While the introduction of the Importers’ and Exporters’ Windows by the central bank and a rebound in crude oil price helped the country exist its first recession in 25 years, the economy continues to grow at a slow pace.
That means owning or buying a property a country where over 50 percent of its people live on less than $1.92 a day is a luxury, which is why mortgage banks are grasping for breath as they are unable to break even.
Other challenges inhibiting the growth of the industry includes: the land use Act and insufficient funding.
Little wonder the mortgage and real estate contribution to the economy remains abysmally poor compared to some sub-Saharan African countries.
Nigeria is yet to realize its real estate sector’s potential, considering it was only able to contribute 6.50 percent to the country’s GDP in Q3 2018 as against its 6.83 percent it contributed in the second quarter of last year, and the 5.63 percent contribution it reported in the preceding quarter.

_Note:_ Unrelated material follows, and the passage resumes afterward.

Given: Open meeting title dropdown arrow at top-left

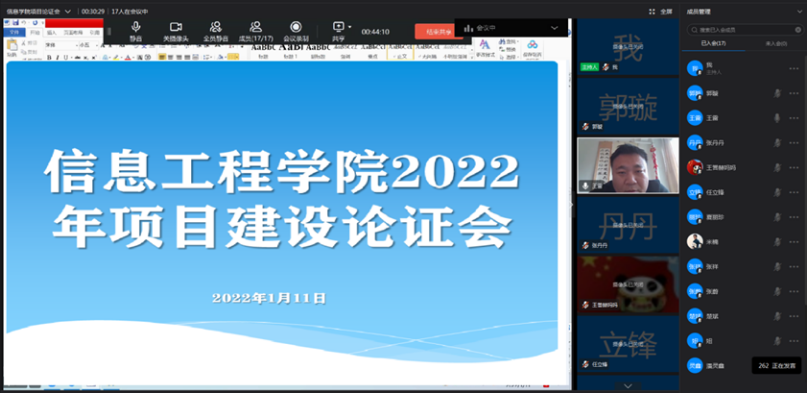Looking at the screenshot, I should point(68,11).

Whereas in South Africa, the region’s most industrialized and second largest economy after Nigeria, its real estate sector contributes about 30 percent to GDP, and in the UK, the property industry contributes about 70 percent.
Amid these myriad of challenges, Infinity Mortgage Trust Bank Plc continues to thrive as evidenced by consistent earnings growth and margin expansion,while it shareholdes have rewarded in form of steady diviend payment.
For the first three months through March 2019, Infinity Mortgage Trust’s turnover increased by 60.22 percent to N344.90 million from N215.26 million the previous year. Revenues have been growing at a Compound Annual Growth Rate (CAGR) … Read More...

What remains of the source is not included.